Justice Center applauds Gov. Perdue's veto of anti-community college bill
Legislation would have limited access to badly-needed federal loans for North Carolina's students and workers in need of retraining
RALEIGH (April 13) -- In a move experts called necessary for students and workers, Gov. Beverly Perdue vetoed House Bill 7. The bill would have limited students' options in attending community college by eliminating a requirement for schools to make federal loans available to their students.
Observers hailed Gov. Perdue's veto as necessary to protect workers, students, and North Carolina's economic future.

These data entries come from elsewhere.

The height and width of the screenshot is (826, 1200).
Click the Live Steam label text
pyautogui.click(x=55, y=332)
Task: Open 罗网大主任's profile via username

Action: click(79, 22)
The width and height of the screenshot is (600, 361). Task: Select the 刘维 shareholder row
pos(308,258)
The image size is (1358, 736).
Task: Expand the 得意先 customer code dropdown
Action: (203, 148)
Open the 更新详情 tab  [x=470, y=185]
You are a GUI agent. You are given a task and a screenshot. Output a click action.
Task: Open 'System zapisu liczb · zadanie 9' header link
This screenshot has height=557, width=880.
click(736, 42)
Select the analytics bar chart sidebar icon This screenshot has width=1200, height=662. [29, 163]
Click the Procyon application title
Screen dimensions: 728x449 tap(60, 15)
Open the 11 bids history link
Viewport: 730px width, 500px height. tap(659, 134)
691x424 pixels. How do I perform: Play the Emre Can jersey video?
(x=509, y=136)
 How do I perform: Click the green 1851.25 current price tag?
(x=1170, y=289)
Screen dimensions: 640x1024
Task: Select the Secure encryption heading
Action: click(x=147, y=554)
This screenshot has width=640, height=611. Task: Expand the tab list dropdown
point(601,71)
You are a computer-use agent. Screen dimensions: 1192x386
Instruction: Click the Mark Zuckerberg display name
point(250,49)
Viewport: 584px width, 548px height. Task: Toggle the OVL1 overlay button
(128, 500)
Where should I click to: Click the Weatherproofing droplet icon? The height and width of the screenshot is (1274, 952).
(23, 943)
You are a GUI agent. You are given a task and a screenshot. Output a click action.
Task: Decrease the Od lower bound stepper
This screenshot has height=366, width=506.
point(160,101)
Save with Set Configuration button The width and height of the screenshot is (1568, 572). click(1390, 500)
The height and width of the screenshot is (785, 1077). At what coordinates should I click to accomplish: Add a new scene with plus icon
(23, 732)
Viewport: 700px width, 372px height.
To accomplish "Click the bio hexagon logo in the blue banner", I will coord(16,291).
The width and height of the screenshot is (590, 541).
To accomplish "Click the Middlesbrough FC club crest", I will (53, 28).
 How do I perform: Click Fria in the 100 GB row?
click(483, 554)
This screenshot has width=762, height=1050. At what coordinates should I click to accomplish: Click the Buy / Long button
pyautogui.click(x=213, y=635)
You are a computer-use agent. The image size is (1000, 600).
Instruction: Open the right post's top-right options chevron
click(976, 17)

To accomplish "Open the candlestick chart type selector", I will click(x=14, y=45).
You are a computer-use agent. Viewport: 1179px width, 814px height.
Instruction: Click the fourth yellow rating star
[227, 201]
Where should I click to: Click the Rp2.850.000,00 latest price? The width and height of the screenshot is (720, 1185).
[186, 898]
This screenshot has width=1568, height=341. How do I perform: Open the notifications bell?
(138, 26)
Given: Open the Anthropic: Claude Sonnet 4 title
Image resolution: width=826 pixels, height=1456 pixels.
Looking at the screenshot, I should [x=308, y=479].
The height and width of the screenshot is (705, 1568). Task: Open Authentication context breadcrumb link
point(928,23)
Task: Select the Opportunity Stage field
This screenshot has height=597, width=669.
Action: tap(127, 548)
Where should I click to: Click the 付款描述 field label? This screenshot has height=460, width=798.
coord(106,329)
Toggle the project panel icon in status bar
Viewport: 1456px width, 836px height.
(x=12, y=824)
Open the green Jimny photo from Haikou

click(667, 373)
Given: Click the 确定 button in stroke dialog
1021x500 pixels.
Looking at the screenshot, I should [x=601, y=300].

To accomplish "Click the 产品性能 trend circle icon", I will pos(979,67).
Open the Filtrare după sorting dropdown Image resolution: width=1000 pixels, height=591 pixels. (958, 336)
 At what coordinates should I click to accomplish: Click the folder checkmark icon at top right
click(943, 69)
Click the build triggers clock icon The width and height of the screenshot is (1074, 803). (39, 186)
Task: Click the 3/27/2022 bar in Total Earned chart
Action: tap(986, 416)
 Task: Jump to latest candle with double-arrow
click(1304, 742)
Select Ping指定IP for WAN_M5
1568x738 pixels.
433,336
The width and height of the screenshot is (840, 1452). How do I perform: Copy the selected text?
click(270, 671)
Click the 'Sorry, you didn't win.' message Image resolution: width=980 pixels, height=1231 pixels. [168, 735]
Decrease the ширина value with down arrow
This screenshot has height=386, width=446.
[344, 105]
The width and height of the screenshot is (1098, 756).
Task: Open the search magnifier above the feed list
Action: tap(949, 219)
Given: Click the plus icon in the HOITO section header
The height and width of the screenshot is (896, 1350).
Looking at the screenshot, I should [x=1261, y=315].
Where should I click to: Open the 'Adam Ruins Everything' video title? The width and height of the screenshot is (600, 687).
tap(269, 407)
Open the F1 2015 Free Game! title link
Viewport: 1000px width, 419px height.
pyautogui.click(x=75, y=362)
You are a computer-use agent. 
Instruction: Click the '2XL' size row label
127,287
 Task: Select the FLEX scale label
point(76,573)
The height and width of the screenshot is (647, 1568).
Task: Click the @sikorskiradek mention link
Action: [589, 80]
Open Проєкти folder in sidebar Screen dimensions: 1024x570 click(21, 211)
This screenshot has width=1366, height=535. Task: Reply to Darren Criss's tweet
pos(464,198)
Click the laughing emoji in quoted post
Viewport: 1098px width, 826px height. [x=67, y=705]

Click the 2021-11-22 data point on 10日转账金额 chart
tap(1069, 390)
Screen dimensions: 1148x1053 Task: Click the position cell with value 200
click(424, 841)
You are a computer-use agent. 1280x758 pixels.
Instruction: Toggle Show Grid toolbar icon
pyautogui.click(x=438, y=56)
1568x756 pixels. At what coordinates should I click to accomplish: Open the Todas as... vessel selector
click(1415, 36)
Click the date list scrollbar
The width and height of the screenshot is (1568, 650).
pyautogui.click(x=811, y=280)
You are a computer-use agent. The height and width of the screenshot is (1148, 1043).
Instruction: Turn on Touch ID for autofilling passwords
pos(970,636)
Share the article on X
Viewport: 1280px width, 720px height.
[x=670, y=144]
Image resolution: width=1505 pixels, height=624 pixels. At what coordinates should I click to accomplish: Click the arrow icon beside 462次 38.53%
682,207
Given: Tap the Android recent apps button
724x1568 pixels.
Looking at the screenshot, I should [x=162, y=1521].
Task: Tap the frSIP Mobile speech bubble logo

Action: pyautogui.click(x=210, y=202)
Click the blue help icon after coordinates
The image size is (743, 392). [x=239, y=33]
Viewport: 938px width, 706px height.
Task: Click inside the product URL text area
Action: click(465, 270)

"North Carolina’s community college system prepares students young and old to contribute to the state’s economy," said Alexandra Forter Sirota, director of the NC Budget & Tax Center. "Access to the federal loan program is a critical tool that makes a community college education affordable."
Community colleges have played a particularly important role as North Carolina’s economy has transformed, Sirota said. As demand for more skills and education are required for living wage jobs, access to an affordable education at community colleges will be increasingly important. Tuition has increased more than 17 percent since 2005 at North Carolina's community colleges.
"Unfortunately, North Carolina’s community colleges have become more expensive just as workers need them most," Sirota said. "Federal loans are a crucial support for students, and Gov. Perdue's decision will help those students improve North Carolina's future."
For more information, contact: Alexandra Forter Sirota, firstname.lastname@example.org, (919) 861-1468; or (919) 801-0465; Jeff Shaw, Director of Communications, NC Justice Center, email@example.com, (919) 863-2402 (office) (503) 551.3615 (mobile).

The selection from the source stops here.